319x480 @ 240dpi gives you a photo something like 1.25" x 2" - hardly high res.

Are you sure that's the only size on the CD? Sometimes there are several resolutions on the CD (in different folders), e.g. if you get your photos put on CD at Boots.

High Res would be a minimum of 1600x1200 - and if it was a pro photographer I would expect something like 3000x2000 or higher. My daughter's bf took part in a charity cross-country run and the official pro was selling photos or you could buy the JPG and that was 3000x2000.

Oh, BTW, dpi doesn't matter for the image file, it's the resolution of the print - i.e. you don't save a JPG (or TIFF, PNG, GIF etc.) at a certain DPI.

Ah - just a thought. is 319x480 really the pixel size - or are they saying it will produce a 319x480 *millimetre* print @ 240dpi? 480mm = 18.9" which, at 240dpi, would be 4535 pixels which would be high res.

*Edit:* You posted the filesize while I was typing that. As for a refund, it doesn't matter whether you've copied it, it isn't high res. - Trade Descriptions Act?


----------



## Pezza4u (Jun 7, 2007)

Sorry I lied the size is 130kb, just checked it! I used to work with ads for magazines/newspapers so like to think I have enough experience of high res images. I just needed a second opinion(s) before I had a moan.

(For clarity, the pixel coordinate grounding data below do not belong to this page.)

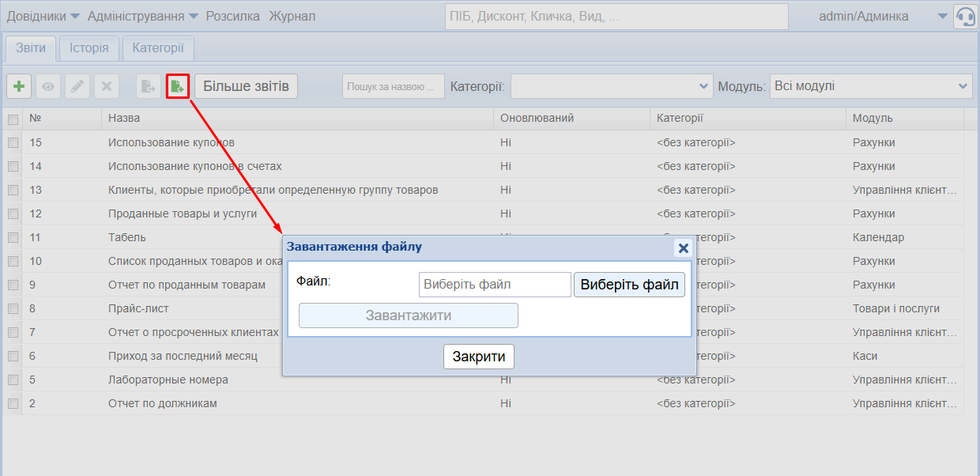Image resolution: width=980 pixels, height=476 pixels.
Task: Click the eye view report icon
Action: pos(48,86)
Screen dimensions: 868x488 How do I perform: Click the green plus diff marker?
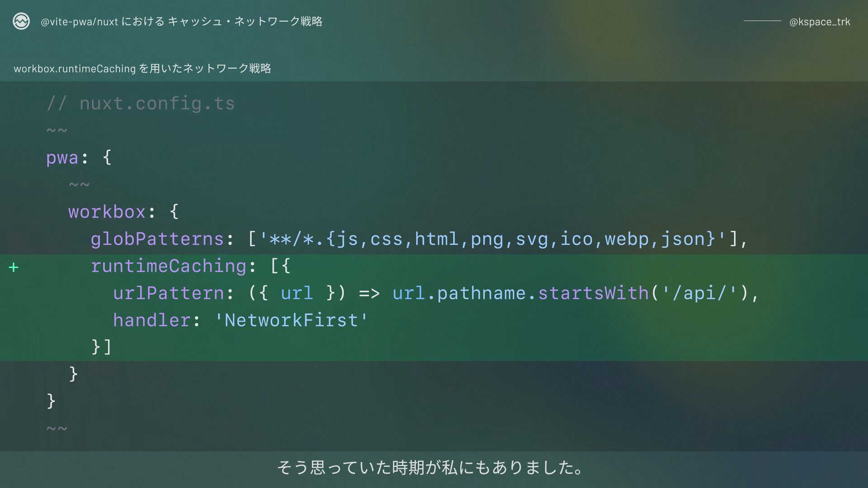(x=14, y=267)
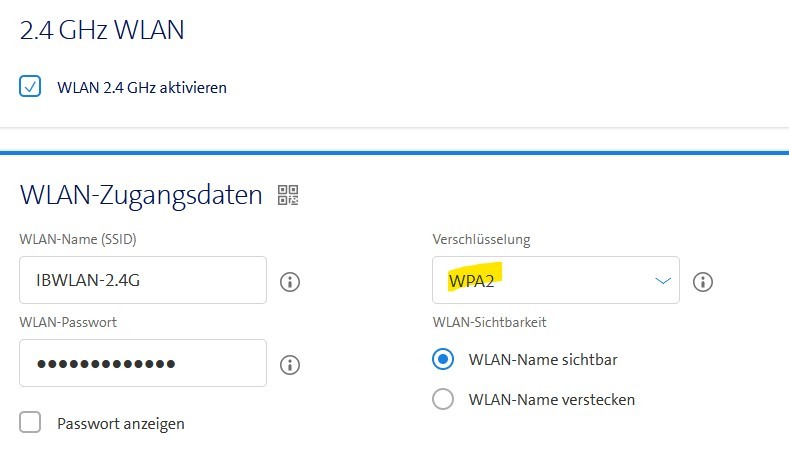
Task: Click info icon beside the WLAN-Passwort field
Action: point(291,364)
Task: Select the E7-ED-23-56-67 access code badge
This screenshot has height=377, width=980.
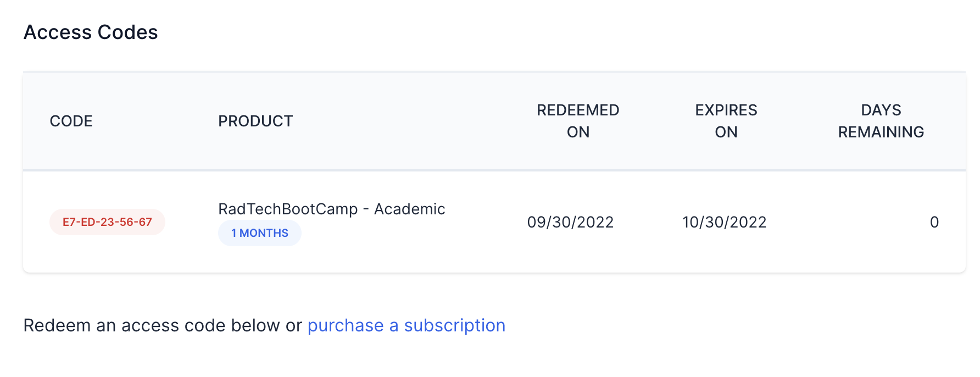Action: [107, 222]

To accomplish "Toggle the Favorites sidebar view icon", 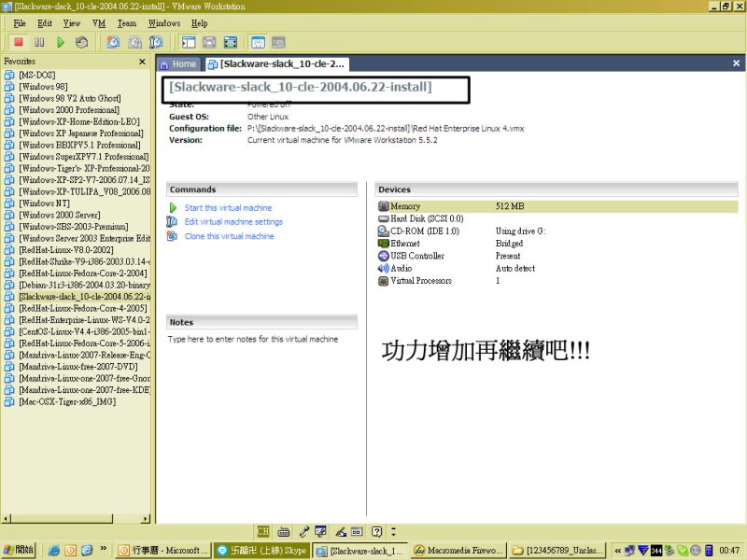I will click(189, 42).
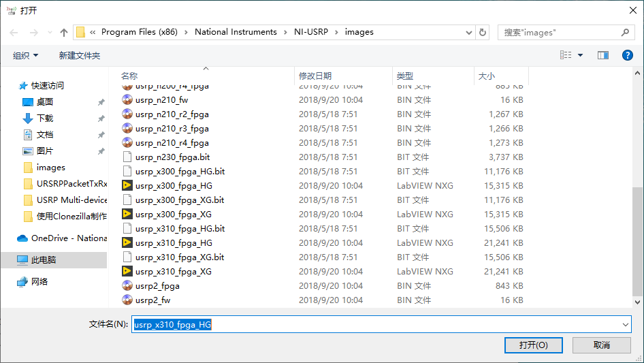Click the 取消 (Cancel) button

[x=601, y=345]
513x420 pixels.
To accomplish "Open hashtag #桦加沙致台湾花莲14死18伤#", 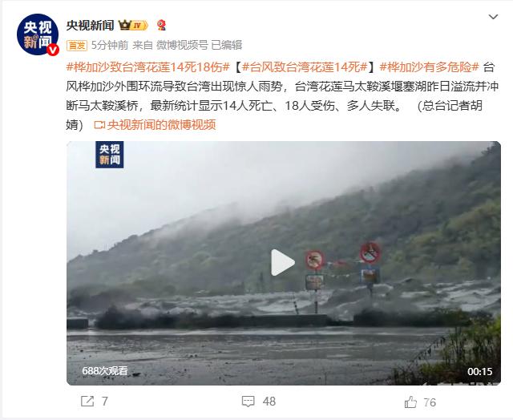I will pos(147,67).
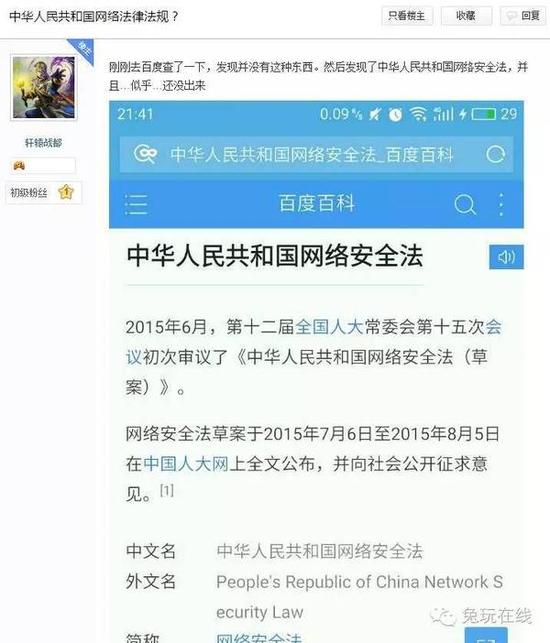Open the 中国人大网 hyperlink

point(186,464)
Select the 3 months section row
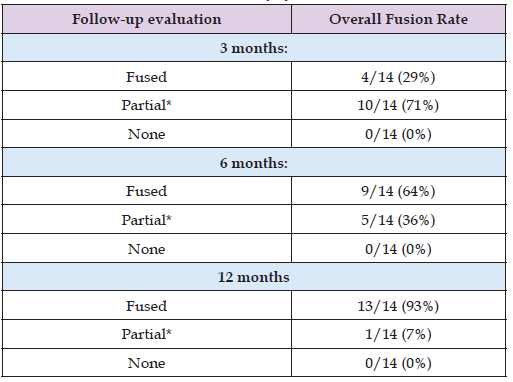 254,48
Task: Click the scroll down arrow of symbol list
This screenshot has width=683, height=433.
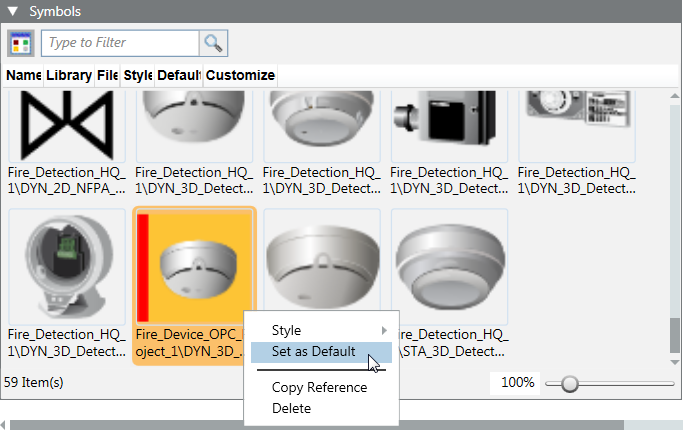Action: pyautogui.click(x=675, y=360)
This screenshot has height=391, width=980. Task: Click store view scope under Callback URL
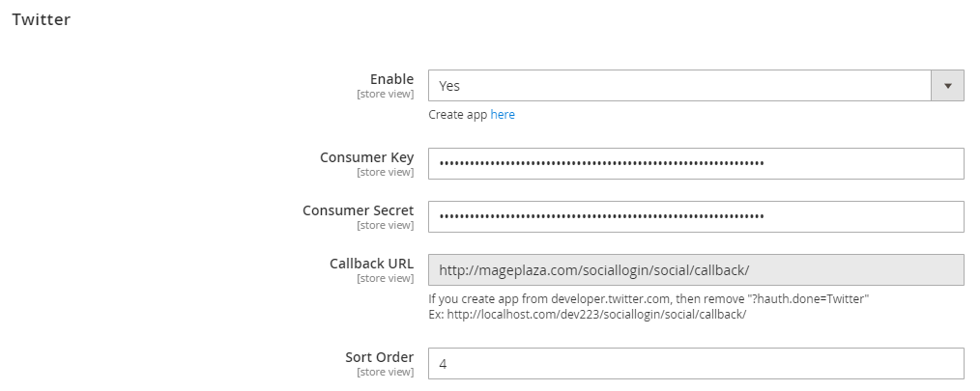coord(385,279)
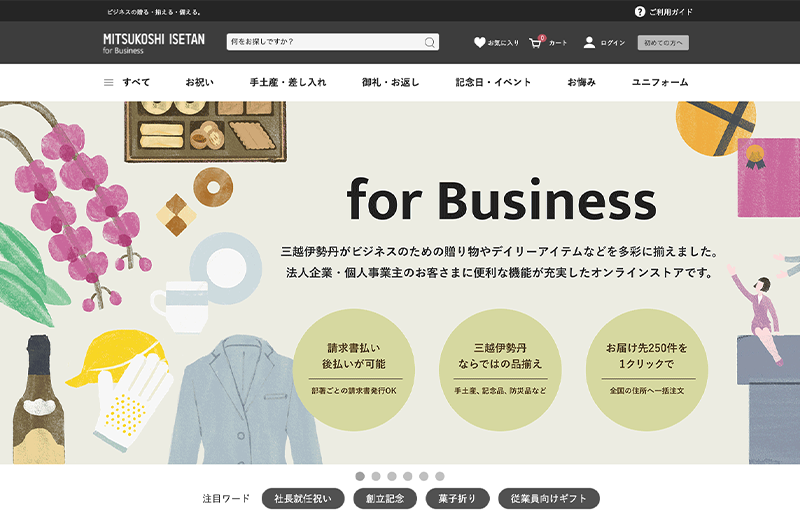800x522 pixels.
Task: Click the login person icon
Action: pos(589,43)
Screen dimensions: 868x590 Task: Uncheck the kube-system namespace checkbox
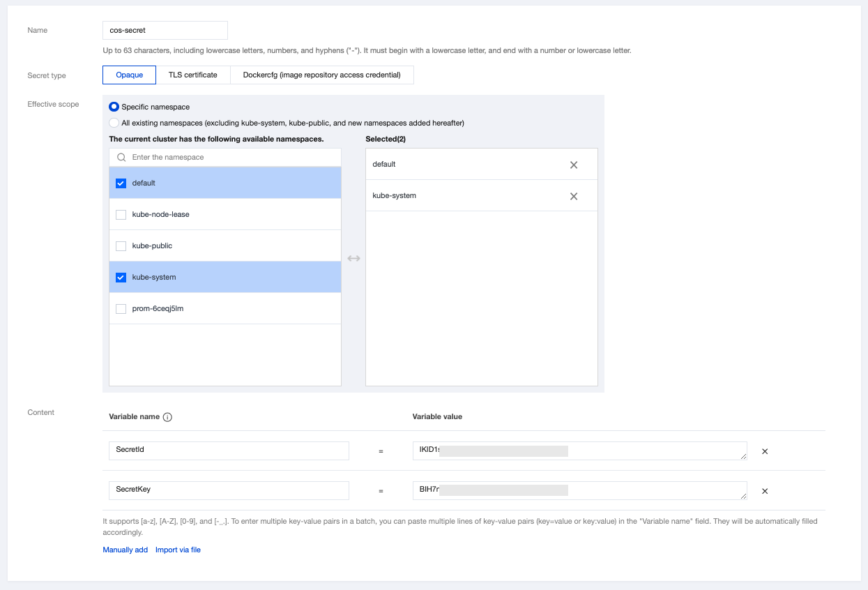pos(121,278)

It was taken with a Nikon D300 so hardly a cheap camera! Give me a minute and I'll take a screenshot of the info on the image...319 (W) x 480 (H) is the pixel size.


----------



## Pezza4u (Jun 7, 2007)

Only 1 file on the CD as well and here's the info


----------



## parish (Jun 29, 2006)

D300 gives 4288x2848 px

Don't know why properties gives a dpi figure - unless it's something PS adds to the meta data?

Anyway, it is definitely not high res. by any stretch of the imagination. It could, of course be a mistake and the wrong image size has been burned to CD. That size is more like the preview size - maybe for making contact sheets. Hmm, it would be about the right px size for a passport photo sized print.

I'd contact the photographer and query it. If he's not interested, complain to the school - they, presumably hired him.


----------



## singlespeed (Sep 12, 2007)

They have copied you a thumb nail. And thats sod all usewithout the full size copy


----------



## Pezza4u (Jun 7, 2007)

Full story as to why we had to wait so long for it is the first CD was lost. The school ordered another one, which is what we received today. The size they have sent is the same as the small prints we ordered as well for keyrings etc. They've either copied the wrong file as you've said or deleted the original and sent us this hoping we wouldn't notice! I mean what professional photographer can mistake a 130kb file for a 3-4mb high res! Thanks for the help.


----------



## parish (Jun 29, 2006)

Pezza4u said:


> Full story as to why we had to wait so long for it is the first CD was lost. The school ordered another one, which is what we received today. The size they have sent is the same as the small prints we ordered as well for keyrings etc. They've either copied the wrong file as you've said or deleted the original and sent us this hoping we wouldn't notice! I mean what professional photographer can mistake a 130kb file for a 3-4mb high res! Thanks for the help.


I doubt the photographer burns the CDs personally, probably the gopher does it. I'm sure (s)he'll still have the original (in case you want to order more prints).


----------



## Pezza4u (Jun 7, 2007)

Yeah you're probably right mate...I sent an email off last night having a moan and attached the image on the disc they sent. They've emailed me the high res version now but didn't get no apology for the hassle and time delay! 

3216 x 2136 pixels and 300 dpi sounds and looks alot better now


----------



## Mike V (Apr 7, 2007)

Pezza4u said:


> Only 1 file on the CD as well and here's the info
> 
> View attachment 5944


Lol why did he not use 100 iso?


----------



## Pezza4u (Jun 7, 2007)

What difference would that have made? I'm not that clued up on cameras.


----------



## Lloyd71 (Aug 21, 2008)

Sometimes the ISO can be increased to give quicker shutter speeds in lower light conditions. The D300 handles most ISO levels very well so not using ISO100 wouldn't be a problem.


----------